Print each of the lines below verbatim, from the first to the last.
--- begin Given data ---
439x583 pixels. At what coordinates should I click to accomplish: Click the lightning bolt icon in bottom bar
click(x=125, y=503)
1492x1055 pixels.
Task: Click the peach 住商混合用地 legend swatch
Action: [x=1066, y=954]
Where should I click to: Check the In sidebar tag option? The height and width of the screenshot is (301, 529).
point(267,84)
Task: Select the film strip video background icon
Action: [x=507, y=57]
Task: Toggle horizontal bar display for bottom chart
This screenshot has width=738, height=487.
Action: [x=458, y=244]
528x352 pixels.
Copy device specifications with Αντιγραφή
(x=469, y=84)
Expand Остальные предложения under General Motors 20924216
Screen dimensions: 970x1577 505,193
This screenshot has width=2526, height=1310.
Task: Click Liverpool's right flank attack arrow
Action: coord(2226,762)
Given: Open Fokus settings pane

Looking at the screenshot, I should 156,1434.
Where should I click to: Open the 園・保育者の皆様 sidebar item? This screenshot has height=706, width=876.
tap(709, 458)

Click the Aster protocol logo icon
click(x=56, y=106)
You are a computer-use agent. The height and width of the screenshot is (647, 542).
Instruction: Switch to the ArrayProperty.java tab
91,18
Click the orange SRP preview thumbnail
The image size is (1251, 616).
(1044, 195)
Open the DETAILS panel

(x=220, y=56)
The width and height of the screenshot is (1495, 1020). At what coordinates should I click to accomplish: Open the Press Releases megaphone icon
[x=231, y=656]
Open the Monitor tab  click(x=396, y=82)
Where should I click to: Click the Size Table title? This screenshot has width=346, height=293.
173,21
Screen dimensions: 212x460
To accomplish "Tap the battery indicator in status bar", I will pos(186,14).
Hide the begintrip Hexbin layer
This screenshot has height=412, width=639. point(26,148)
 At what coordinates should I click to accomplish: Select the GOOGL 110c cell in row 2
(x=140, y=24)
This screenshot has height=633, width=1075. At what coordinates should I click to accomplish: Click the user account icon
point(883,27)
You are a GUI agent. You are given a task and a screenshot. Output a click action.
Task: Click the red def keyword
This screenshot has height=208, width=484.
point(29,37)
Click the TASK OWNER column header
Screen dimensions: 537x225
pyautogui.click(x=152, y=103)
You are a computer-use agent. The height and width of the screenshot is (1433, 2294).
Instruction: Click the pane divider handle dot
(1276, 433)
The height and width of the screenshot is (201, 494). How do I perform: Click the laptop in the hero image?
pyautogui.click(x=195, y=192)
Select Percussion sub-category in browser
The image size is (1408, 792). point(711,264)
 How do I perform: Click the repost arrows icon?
--- end Given data ---
* Task response *
439x583 pixels. At what coordinates should I click to accomplish: Click the lightning bolt icon in bottom bar
click(x=125, y=503)
1492x1055 pixels.
Task: Click the peach 住商混合用地 legend swatch
Action: [x=1066, y=954]
Where should I click to: Check the In sidebar tag option? The height and width of the screenshot is (301, 529).
point(267,84)
Task: Select the film strip video background icon
Action: [x=507, y=57]
Task: Toggle horizontal bar display for bottom chart
This screenshot has width=738, height=487.
Action: [x=458, y=244]
528x352 pixels.
Copy device specifications with Αντιγραφή
(x=469, y=84)
Expand Остальные предложения under General Motors 20924216
Screen dimensions: 970x1577 505,193
This screenshot has width=2526, height=1310.
Task: Click Liverpool's right flank attack arrow
Action: coord(2226,762)
Given: Open Fokus settings pane

Looking at the screenshot, I should 156,1434.
Where should I click to: Open the 園・保育者の皆様 sidebar item? This screenshot has height=706, width=876.
tap(709, 458)

Click the Aster protocol logo icon
click(x=56, y=106)
You are a computer-use agent. The height and width of the screenshot is (647, 542).
Instruction: Switch to the ArrayProperty.java tab
91,18
Click the orange SRP preview thumbnail
The image size is (1251, 616).
(1044, 195)
Open the DETAILS panel

(x=220, y=56)
The width and height of the screenshot is (1495, 1020). At what coordinates should I click to accomplish: Open the Press Releases megaphone icon
[x=231, y=656]
Open the Monitor tab  click(x=396, y=82)
Where should I click to: Click the Size Table title? This screenshot has width=346, height=293.
173,21
Screen dimensions: 212x460
To accomplish "Tap the battery indicator in status bar", I will pos(186,14).
Hide the begintrip Hexbin layer
This screenshot has height=412, width=639. point(26,148)
 At what coordinates should I click to accomplish: Select the GOOGL 110c cell in row 2
(x=140, y=24)
This screenshot has height=633, width=1075. At what coordinates should I click to accomplish: Click the user account icon
point(883,27)
You are a GUI agent. You are given a task and a screenshot. Output a click action.
Task: Click the red def keyword
This screenshot has height=208, width=484.
point(29,37)
Click the TASK OWNER column header
Screen dimensions: 537x225
pyautogui.click(x=152, y=103)
You are a computer-use agent. The height and width of the screenshot is (1433, 2294).
Instruction: Click the pane divider handle dot
(1276, 433)
The height and width of the screenshot is (201, 494). How do I perform: Click the laptop in the hero image?
pyautogui.click(x=195, y=192)
Select Percussion sub-category in browser
The image size is (1408, 792). point(711,264)
 How do I perform: Click the repost arrows icon?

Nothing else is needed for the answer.